┌─ RECORDS FOR THE TASK

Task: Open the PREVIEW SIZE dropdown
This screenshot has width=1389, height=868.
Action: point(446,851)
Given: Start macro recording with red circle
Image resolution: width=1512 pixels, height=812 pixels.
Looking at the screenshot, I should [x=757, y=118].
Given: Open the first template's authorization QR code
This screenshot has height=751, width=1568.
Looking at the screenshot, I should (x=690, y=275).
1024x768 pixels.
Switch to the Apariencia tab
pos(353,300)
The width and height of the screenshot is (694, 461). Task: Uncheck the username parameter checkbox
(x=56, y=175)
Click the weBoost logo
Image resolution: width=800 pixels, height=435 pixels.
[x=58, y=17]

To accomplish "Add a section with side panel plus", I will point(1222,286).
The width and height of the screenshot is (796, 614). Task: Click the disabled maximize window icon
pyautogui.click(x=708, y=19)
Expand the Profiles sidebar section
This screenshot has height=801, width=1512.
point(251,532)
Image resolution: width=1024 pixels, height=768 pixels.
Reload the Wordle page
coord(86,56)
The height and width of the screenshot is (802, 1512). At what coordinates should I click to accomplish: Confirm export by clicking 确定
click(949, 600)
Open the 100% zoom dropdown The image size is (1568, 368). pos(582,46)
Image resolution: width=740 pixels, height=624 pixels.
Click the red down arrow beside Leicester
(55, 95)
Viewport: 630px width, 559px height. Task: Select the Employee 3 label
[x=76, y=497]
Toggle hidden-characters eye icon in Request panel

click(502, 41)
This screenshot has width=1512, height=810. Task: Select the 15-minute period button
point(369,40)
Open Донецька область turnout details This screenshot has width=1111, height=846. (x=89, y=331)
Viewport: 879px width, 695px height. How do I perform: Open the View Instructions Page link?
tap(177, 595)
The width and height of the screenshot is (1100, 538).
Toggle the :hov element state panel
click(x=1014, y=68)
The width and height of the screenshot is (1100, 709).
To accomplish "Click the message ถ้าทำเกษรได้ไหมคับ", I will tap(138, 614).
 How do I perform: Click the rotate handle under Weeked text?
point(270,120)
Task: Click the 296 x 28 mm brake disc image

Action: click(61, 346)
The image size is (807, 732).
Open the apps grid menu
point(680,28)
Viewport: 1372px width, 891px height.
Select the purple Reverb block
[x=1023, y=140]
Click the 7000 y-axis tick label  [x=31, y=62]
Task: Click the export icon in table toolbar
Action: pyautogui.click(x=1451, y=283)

└─

== YOUR TASK ==
Rewrite every entry above, replacing each occurrence of "Image resolution" with "Screen resolution" and leaving all other text unchanged.

== ANSWER BELOW ==
Task: Open the PREVIEW SIZE dropdown
This screenshot has width=1389, height=868.
Action: point(446,851)
Given: Start macro recording with red circle
Screen resolution: width=1512 pixels, height=812 pixels.
Looking at the screenshot, I should [x=757, y=118].
Given: Open the first template's authorization QR code
This screenshot has height=751, width=1568.
Looking at the screenshot, I should (x=690, y=275).
1024x768 pixels.
Switch to the Apariencia tab
pos(353,300)
The width and height of the screenshot is (694, 461). Task: Uncheck the username parameter checkbox
(x=56, y=175)
Click the weBoost logo
Screen resolution: width=800 pixels, height=435 pixels.
[x=58, y=17]

To accomplish "Add a section with side panel plus", I will point(1222,286).
The width and height of the screenshot is (796, 614). Task: Click the disabled maximize window icon
pyautogui.click(x=708, y=19)
Expand the Profiles sidebar section
This screenshot has height=801, width=1512.
point(251,532)
Screen resolution: width=1024 pixels, height=768 pixels.
Reload the Wordle page
coord(86,56)
The height and width of the screenshot is (802, 1512). At what coordinates should I click to accomplish: Confirm export by clicking 确定
click(949, 600)
Open the 100% zoom dropdown The image size is (1568, 368). pos(582,46)
Screen resolution: width=740 pixels, height=624 pixels.
Click the red down arrow beside Leicester
(55, 95)
Viewport: 630px width, 559px height. Task: Select the Employee 3 label
[x=76, y=497]
Toggle hidden-characters eye icon in Request panel

click(502, 41)
This screenshot has width=1512, height=810. Task: Select the 15-minute period button
point(369,40)
Open Донецька область turnout details This screenshot has width=1111, height=846. (x=89, y=331)
Viewport: 879px width, 695px height. How do I perform: Open the View Instructions Page link?
tap(177, 595)
The width and height of the screenshot is (1100, 538).
Toggle the :hov element state panel
click(x=1014, y=68)
The width and height of the screenshot is (1100, 709).
To accomplish "Click the message ถ้าทำเกษรได้ไหมคับ", I will tap(138, 614).
 How do I perform: Click the rotate handle under Weeked text?
point(270,120)
Task: Click the 296 x 28 mm brake disc image

Action: click(61, 346)
The image size is (807, 732).
Open the apps grid menu
point(680,28)
Viewport: 1372px width, 891px height.
Select the purple Reverb block
[x=1023, y=140]
Click the 7000 y-axis tick label  [x=31, y=62]
Task: Click the export icon in table toolbar
Action: pyautogui.click(x=1451, y=283)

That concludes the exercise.